GCP Refresher Training for the Experienced Professional

Document your dedication to quality, compliance, safety, and job performance by earning a certification of training.

This Good Clinical Practice (GCP) Refresher course reviews the major requirements of GCP for clinical trials according to the global guideline ICH E6(R2) related to roles and responsibilities. The course uses industry case scenarios to support applications and critical thinking.

This ICH E6 (R2) GCP Training meets the minimum criteria for ICH GCP Investigator Site Personnel Training identified by TransCelerate BioPharma as necessary to enable mutual recognition of GCP training among trial sponsors.

Audience:
Recommended for clinical research professionals with 5 or more years experience with GCP at sponsor, CRO, and/or clinical site.

Certification Requirements: Students must view the entire course and successfully pass an online, multiple-choice final assessment within a 12-month period. A certificate of completion is immediately accessible in PDF format after satisfying the requirements.

Biopharma Institute's online training courses include immediate access after enrollment. Username, password, and instructions are emailed to the student directly following online enrollment into the program. Course takers may attempt the final assessment any number of times, as needed, to achieve a passing score. The certificate of completion is promptly launched and made available to the student upon course completion. Certificates are issued in an encrypted PDF format, and include a watermark, unique validation code, and QR verification barcode.

Once all training requirements have been satisfied the achievement can be verified from our website using the unique certificate ID or QR barcode located on the certificate. For professional certification programs, a digital badge is additionally issued to verify training and document the achievement. Digital badges can be displayed on social networking sites, such as LinkedIn, Facebook, Twitter, and Badgr.

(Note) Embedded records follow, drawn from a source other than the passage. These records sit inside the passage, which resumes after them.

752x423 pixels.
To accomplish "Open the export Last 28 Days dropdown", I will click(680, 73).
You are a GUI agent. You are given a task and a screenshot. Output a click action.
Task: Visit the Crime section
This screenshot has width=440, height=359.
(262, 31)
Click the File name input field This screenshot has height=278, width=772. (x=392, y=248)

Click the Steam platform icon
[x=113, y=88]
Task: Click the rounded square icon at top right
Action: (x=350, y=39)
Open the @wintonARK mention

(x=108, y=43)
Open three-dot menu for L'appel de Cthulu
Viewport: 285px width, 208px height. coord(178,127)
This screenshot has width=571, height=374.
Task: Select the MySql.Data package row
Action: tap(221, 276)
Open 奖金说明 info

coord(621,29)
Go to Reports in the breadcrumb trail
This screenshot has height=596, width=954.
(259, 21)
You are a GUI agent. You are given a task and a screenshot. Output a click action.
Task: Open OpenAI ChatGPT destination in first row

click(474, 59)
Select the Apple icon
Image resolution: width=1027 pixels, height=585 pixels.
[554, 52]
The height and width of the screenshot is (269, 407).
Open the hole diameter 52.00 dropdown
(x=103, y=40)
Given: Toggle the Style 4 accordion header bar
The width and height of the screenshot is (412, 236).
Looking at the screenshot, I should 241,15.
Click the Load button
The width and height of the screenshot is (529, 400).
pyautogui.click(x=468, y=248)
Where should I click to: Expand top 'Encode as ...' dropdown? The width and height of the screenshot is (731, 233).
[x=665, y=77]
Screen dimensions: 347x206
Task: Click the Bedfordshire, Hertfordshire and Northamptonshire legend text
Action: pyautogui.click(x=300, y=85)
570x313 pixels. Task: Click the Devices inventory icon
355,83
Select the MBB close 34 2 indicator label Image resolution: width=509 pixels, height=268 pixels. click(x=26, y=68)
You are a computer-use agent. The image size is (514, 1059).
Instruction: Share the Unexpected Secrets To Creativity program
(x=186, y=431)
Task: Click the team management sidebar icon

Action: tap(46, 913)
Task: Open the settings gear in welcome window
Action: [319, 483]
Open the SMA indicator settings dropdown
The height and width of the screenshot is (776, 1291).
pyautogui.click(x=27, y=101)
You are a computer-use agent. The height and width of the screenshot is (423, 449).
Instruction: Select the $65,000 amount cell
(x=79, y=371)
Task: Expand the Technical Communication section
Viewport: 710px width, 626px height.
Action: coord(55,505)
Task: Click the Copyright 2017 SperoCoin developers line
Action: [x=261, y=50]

Biopharma Institute certificates and digital badges include the date of completion, but do not have an expiration date. However, compliance training is typically considered valid for a period of 3 years. Many organizations suggest that compliance training should be refreshed at least every three years to stay up to date with regulations, standards, guidelines, and to reinforce the importance of maintaining compliance. The validity period for employee compliance training would be determined by those responsible for managing quality assurance.

Outline:

• Purposes of GCP
• Thirteen Principles of GCP
• Elements in a Protocol
• Protocol Amendments vs Deviations
• Protocol Changes
• Investigator's Brochure
• GCP Resources

• How GCP Stakeholders Interact
• Responsibilities During the Study Conduct
• Risk Based Approach Guidance
• The Sponsor's Representative: The Monitor
• Monitoring Plan
• Quality Management
• Implementation of a Quality System
• General Qualifications for Investigator
• Guidance for Investigator Responsibilities
• Adequate Supervision of Trials
• Examples of Inappropriate Delegation
• Common Challenges
• IRB/EC Responsibilities

• Essential Documents
• Electronic Records & Computerized Systems
• Trial Master Files (TMFs)
• Sponsor & Investigator Regulatory Binders/TMF
• Informed Consent Process
• Vulnerable Subjects
• Elements of Consent
• Informed Consent Stakeholder Responsibilities
• Common Informed Consent Deficiencies
• Safety Reporting
• Good Documentation Practices
• Certified Copies
• ALCOA-C
• Managing Non-compliance
• Managing Significant GCP Issues

Objectives:

• Review major GCP requirements and identify practical applications of the Guideline, including identifying methods to assess quality systems and documentation.
• Relate GCP concepts during interactive activities to support application during a clinical trial.
• Reflect on challenges and opportunities in the current state of the industry for implementing the GCP Guideline.